:: DATA LISTING
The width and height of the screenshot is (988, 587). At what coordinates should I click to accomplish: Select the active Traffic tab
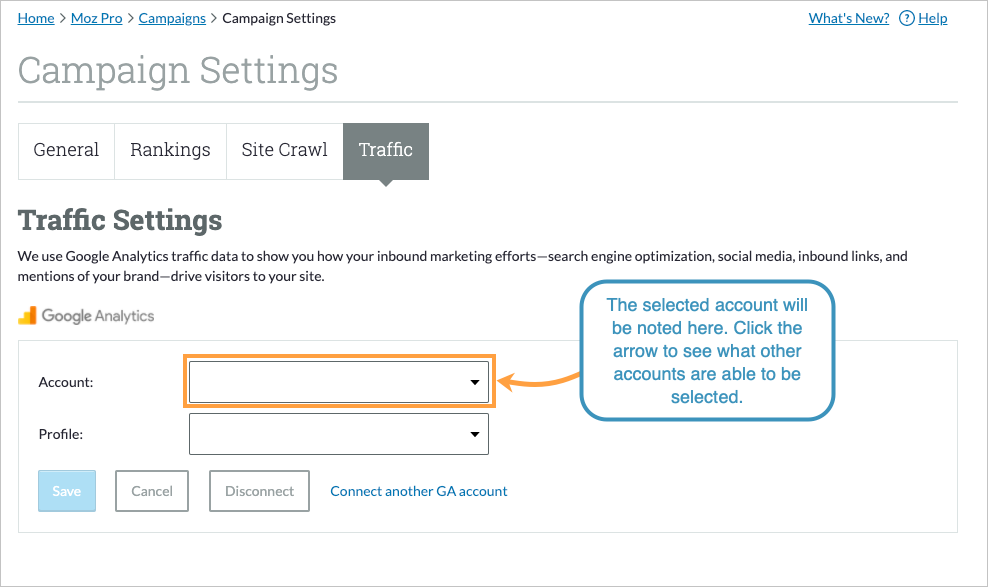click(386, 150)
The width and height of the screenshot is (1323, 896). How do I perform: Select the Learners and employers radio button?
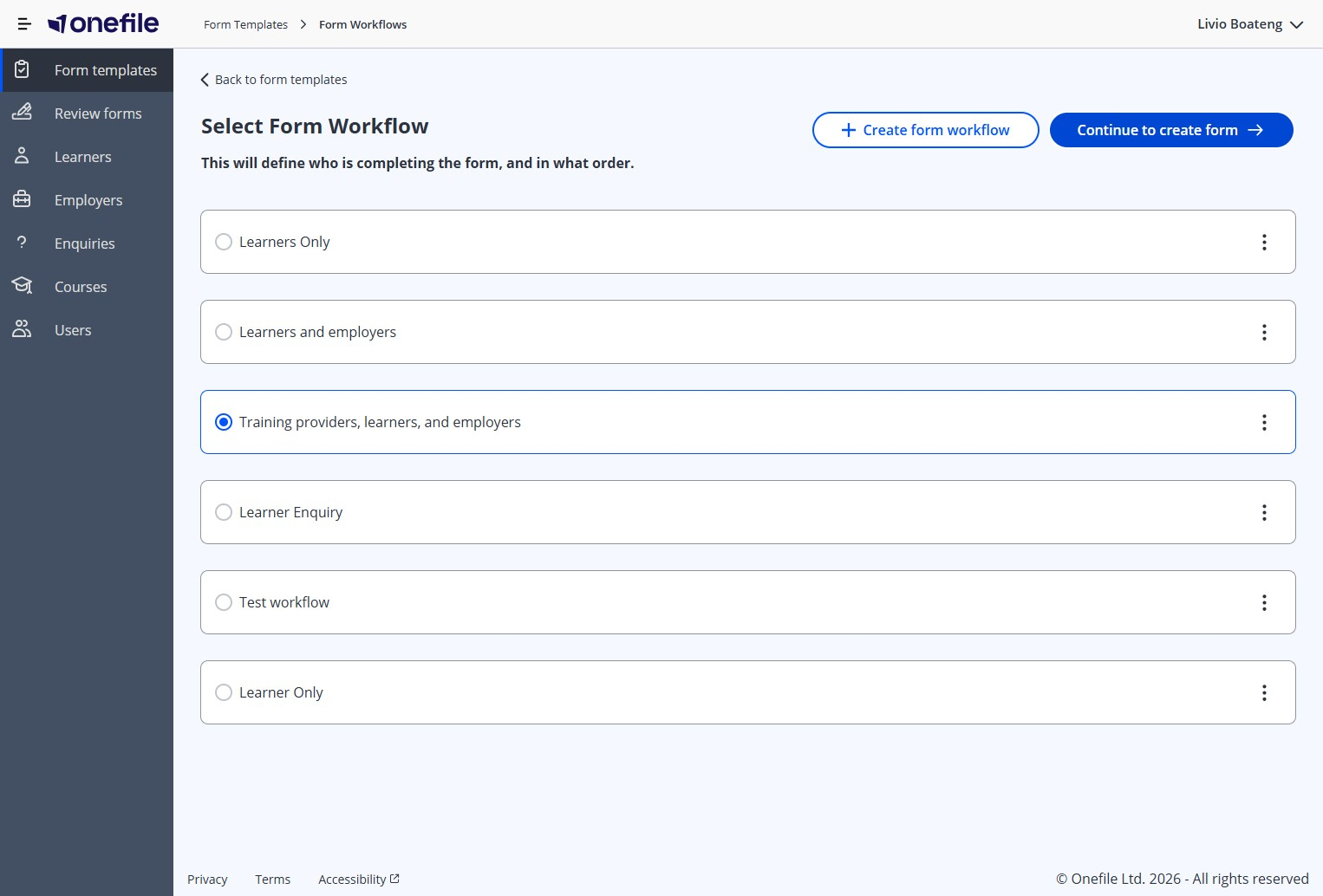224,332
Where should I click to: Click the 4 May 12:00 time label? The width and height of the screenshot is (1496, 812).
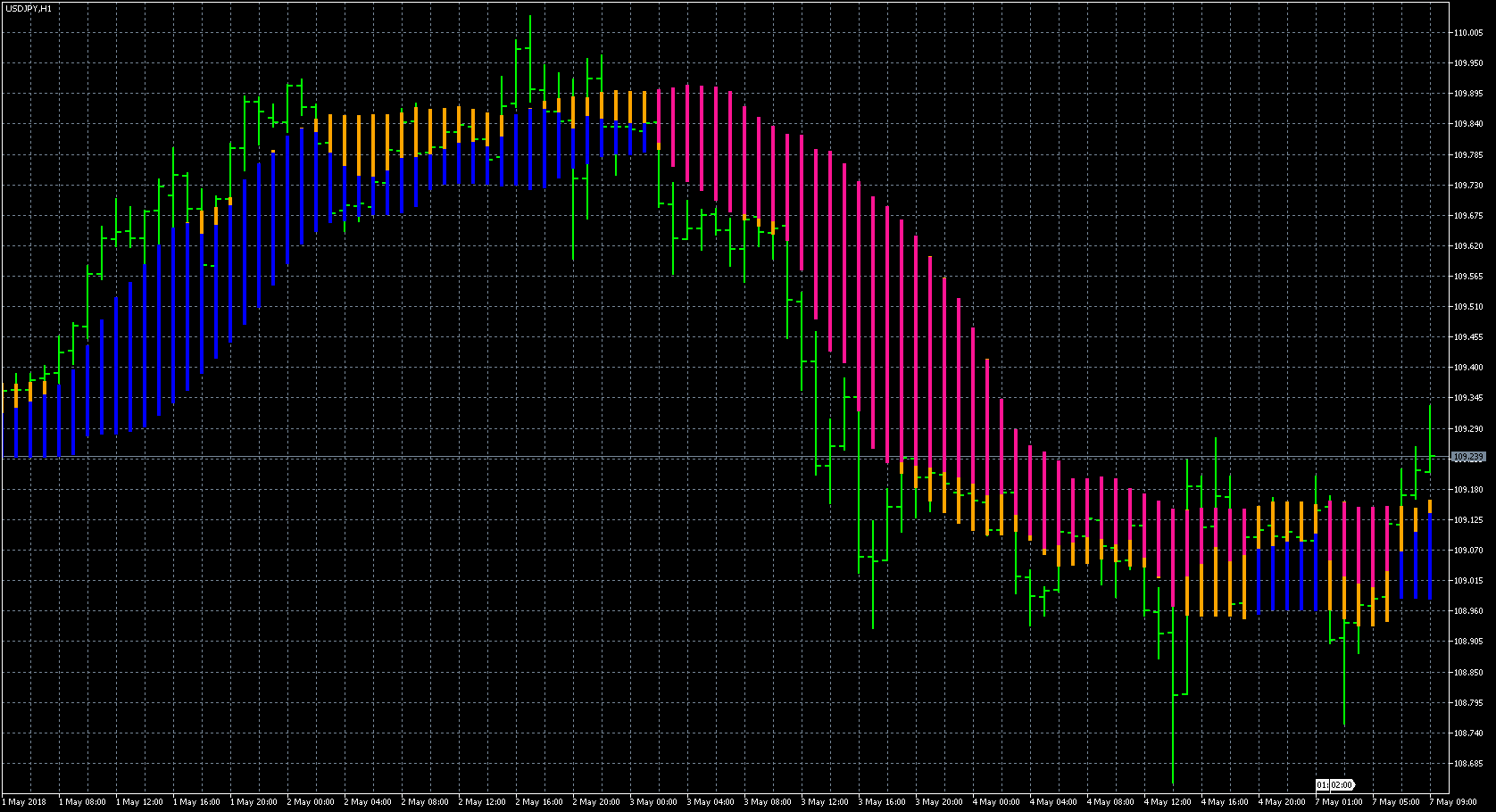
::::
TASK TO COMPLETE>
Return the records verbatim, minus pictures.

SOLVED PROBLEM>
The width and height of the screenshot is (988, 587). At what coordinates should I click to accomplish: Select the active Traffic tab
click(386, 150)
The width and height of the screenshot is (1323, 896). How do I perform: Select the Learners and employers radio button?
224,332
Where should I click to: Click the 4 May 12:00 time label? The width and height of the screenshot is (1496, 812).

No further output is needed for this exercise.